[Info-vax] SPM 3.4 installation issue on VMS 6.1

Stephen Hoffman seaohveh at hoffmanlabs.invalid
Fri Jan 15 17:32:08 EST 2016


On 2016-01-15 21:37:01 +0000, Bob Koehler said:

> In article <n798i4$r5u$1 at dont-email.me>, David Froble 
> <davef at tsoft-inc.com> writes:
>> 
>> In suggesting that someone read the entire "grey wall", you're just 
>> giving Steve  more ammunition to say VMS is behind the times.

On this topic, I have a surfeit of "ammunition".

>> After all, people don't have to  do that to use *ix or weendoze, do they?

For a baseline OS X Server configuration, I don't need to use the 
command line, and can have DNS, DHCP, mail, LDAP, web services, a 
software update (patch) server, a target for distributed backups, 
services and bots for the developer IDE, and various other services all 
configured and active, all as part of the primary installation.

Here's the integrated help for the management interface for the server 
configurations:

https://help.apple.com/serverapp/mac/5.0/

This interface is the rough analog to the OpenVMS Management Station 
and sysman and some other pieces, and the rough analog to the System 
Manager's and utilities manuals, as well as the file servers, 
Apache/SWS and other documentations.   This help is a little shorter 
than what the OpenVMS documentation has, and a whole lot more 
integrated.   The developer documentation is elsewhere.
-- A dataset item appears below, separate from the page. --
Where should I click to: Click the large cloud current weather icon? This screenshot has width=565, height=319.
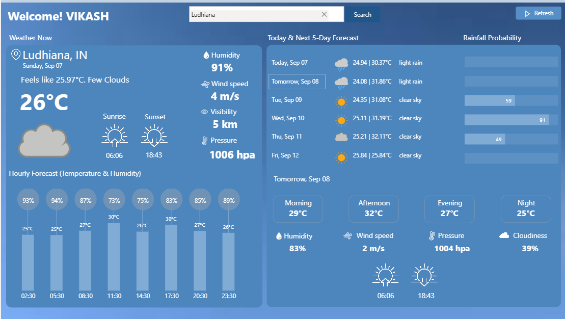click(x=44, y=140)
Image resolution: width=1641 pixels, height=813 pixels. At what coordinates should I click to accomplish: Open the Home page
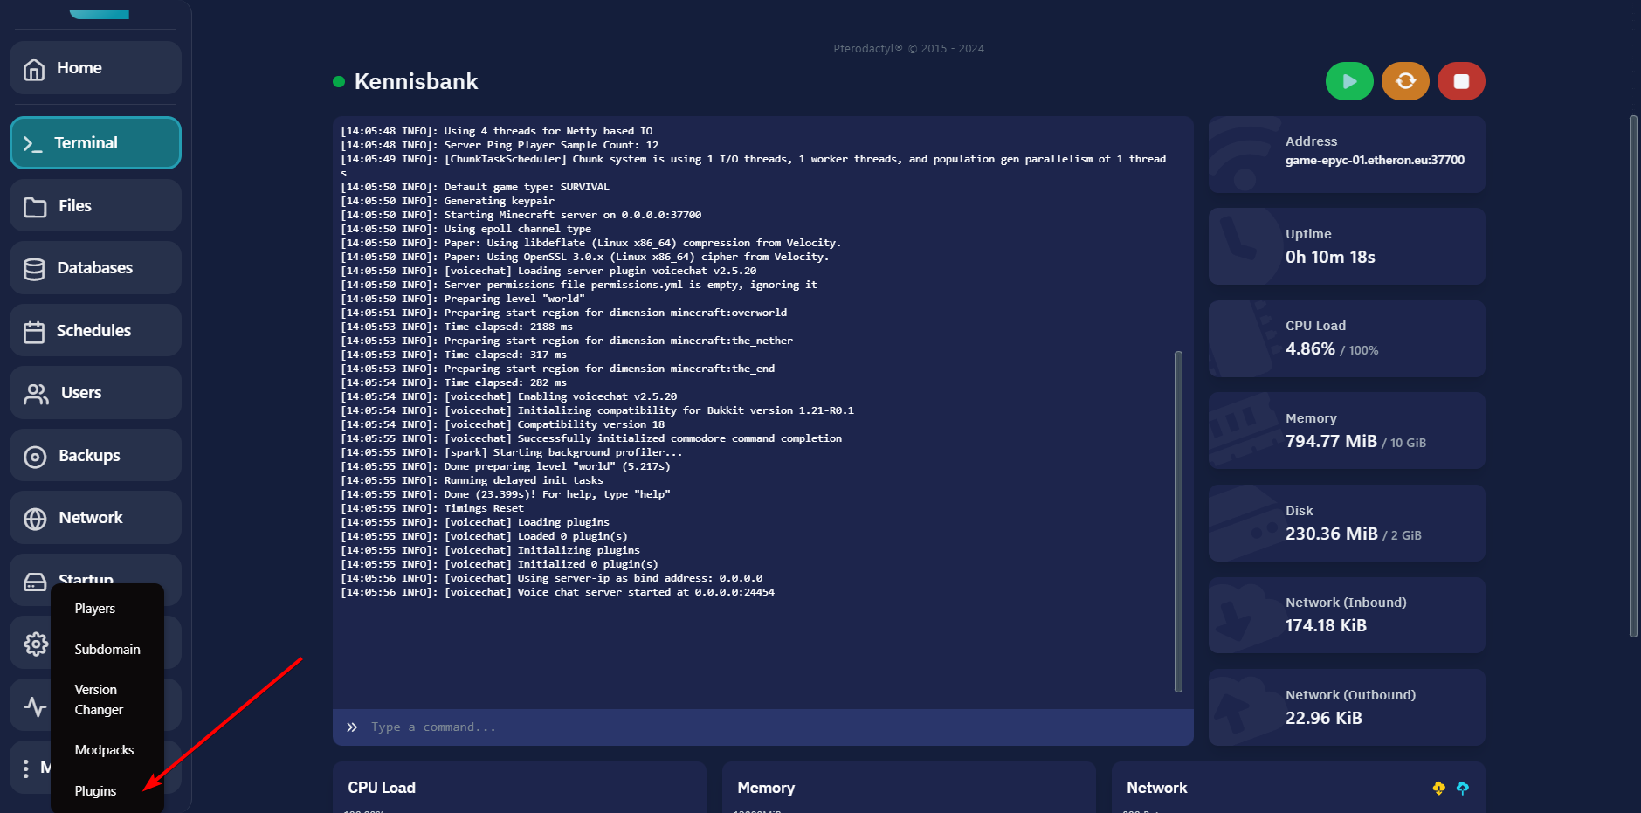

If I do need to hit the command line (and for something beyond what is 
listed in the server help for command line documentation), then yes, 
I'm using the man pages.  Some really stupid inconsistencies in bash 
syntax don't help with that.

With some of the IDEs on the other hand, the developer documentation 
and code examples and the rest are all integrated and available.  Xcode 
is the first IDE that speeded up what I could do with the LSEDIT text 
editor and build tools, and not by a little bit.

>    Just try learning to use grep without at least a man page.

Or BACKUP, for that matter.

> I learned to use most of VMS by reading the help.  The little blue 
> shelf came later.

Different folks learn differently, obviously.   Few have the time to 
read the whole white wall.  (Not that the white wall and the layered 
product manuals are entirely current, as anybody that's read the 
various V8.4 UPDATE patch notes or that's configured SMTP recently will 
realize.)

>    OBTW, the last set I got was the white shelves.  But I rely on my 
> old CDs more often.

The man pages have built in navigation, using vim or emacs or your 
preferred keyboard mapping.   Forward and reverse navigation, text 
search, etc.   HELP is incredibly clumsy, in comparison.